September, 2024, MCC Chicago prison
Reading Knowing God (prison, purpose, and being fathered by the truth)
Knowing God by J.I. Packer isn’t a light read. It’s thick, dense, full of theology and weighty truth. Honestly, if I had picked it up during a different season of life, I might have skimmed it or given up less than halfway through.
But I didn’t read this book during an easy season—I read it in prison.
And because of that, the words hit different. I didn’t just read it. I needed it.
The book unpacks the core truths of who God is—not who we imagine Him to be, or what religion sometimes waters Him down to—but the actual character of God as revealed in Scripture. It centers on five basic truths that, if you really let them sink in, can totally rewire how you see yourself, your past, and your purpose:
God has spoken to us and makes us wise to his salvation, through His Word.
God is Lord and King over His (this) world.
God is savior. He is severing love through Jesus, and rescues believers from their sins.
God is triune. All three work together for salvation. The Father purposes redemption, the Son secures it, and the Spirit applies it.
Godliness means responding to God’s revelation in trust and obedience, faith and worship, prayer and praise, submission and service.
I’d heard those words before in church, but they hadn’t always made the 18-inch drop from my head to my heart (it is a much longer distance for me most of the time). I believed in God—but I didn’t really know Him. I didn’t trust Him. I didn’t understand Him. And truthfully, I didn’t think He really wanted anything to do with someone like me.
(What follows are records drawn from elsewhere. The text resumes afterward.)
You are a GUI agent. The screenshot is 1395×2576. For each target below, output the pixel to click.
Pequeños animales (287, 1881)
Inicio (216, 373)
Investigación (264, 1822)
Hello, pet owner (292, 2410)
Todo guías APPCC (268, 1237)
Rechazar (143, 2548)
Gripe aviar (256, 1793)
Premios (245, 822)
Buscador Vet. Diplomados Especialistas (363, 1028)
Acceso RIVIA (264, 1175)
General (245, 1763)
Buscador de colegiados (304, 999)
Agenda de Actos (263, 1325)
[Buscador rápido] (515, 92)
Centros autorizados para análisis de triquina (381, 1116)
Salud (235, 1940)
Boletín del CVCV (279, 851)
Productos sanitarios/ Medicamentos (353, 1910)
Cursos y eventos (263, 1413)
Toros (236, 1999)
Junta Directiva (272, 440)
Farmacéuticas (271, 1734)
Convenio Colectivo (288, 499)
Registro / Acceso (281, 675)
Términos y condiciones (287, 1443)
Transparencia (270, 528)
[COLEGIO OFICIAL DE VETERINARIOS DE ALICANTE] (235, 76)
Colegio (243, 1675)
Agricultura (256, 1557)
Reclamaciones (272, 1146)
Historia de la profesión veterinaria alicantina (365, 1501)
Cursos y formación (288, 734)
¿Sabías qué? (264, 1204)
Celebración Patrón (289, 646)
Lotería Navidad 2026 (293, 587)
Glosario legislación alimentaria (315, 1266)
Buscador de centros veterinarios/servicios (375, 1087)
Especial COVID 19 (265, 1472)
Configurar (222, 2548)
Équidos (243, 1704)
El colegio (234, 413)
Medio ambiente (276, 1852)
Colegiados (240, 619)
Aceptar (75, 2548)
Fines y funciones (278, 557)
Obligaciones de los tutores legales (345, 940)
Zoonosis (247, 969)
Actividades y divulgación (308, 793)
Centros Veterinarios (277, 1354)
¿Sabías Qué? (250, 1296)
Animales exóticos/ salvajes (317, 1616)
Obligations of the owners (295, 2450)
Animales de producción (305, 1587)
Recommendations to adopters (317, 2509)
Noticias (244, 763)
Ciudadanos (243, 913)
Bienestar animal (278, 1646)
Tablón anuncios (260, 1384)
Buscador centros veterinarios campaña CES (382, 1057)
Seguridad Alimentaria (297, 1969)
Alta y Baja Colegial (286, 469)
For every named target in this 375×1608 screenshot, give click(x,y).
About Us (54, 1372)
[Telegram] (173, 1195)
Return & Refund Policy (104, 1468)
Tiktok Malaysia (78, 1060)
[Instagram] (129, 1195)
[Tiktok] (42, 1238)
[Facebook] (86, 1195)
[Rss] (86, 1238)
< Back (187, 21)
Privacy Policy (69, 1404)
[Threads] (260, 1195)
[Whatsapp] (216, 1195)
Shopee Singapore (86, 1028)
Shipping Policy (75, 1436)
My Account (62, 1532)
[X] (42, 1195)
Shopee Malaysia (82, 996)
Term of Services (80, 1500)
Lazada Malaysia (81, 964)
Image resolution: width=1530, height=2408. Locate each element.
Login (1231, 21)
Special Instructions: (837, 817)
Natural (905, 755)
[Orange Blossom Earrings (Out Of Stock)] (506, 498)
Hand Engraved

But this book shook that up.
It showed me that I was made to know God. Not just fear Him or try to earn His approval, but to walk with Him. To be fathered by Him. That’s the language Packer uses, and it struck me because I’ve tried to be my own father for a long time. Tried to be tough, self-reliant, in control, untouchable.
And it didn’t work. It left me tired. Empty. Fake. And eventually, locked up—physically and spiritually.
What Knowing God helped me realize is that I was never meant to carry the weight of my own life on my shoulders. That true freedom doesn’t come from proving myself—but from belonging to a Father who already knows everything about me and still chooses to love me.
Packer digs deep into the meaning of Jesus’ sacrifice, and for the first time, it really hit me just how personal it is. That Jesus didn’t just die for “the world.” He died for me.
For my lies. For my pride. For my selfishness and shame and failures.
That wasn’t just a theological idea anymore—it became my lifeline.
Because if Jesus gave His life to save me, then my life still matters.
If God chose me, then I’m not too far gone.
And if I’m now called a child of God, then I can stop acting like an orphan.
God’s wisdom isn’t always what I want to hear—especially when life hurts, or when consequences are real, or when prayers go unanswered. But it’s so much better than my own. His ways are higher. His thoughts are deeper. And this book helped me stop trying to “figure God out” and start trusting that He’s good—even when I don’t get the full picture yet.
I came to prison thinking I would lose everything. But through Knowing God, I realized I was finally in a place where I could find the one thing that actually matters. Not just information about God. But an actual relationship with Him. Father to son. And that changes everything.
I’m not the man I was. And I’m not yet who I’m becoming.
But I’m being fathered, finally.
And I’m learning, day by day, to know God—and let Him know me back.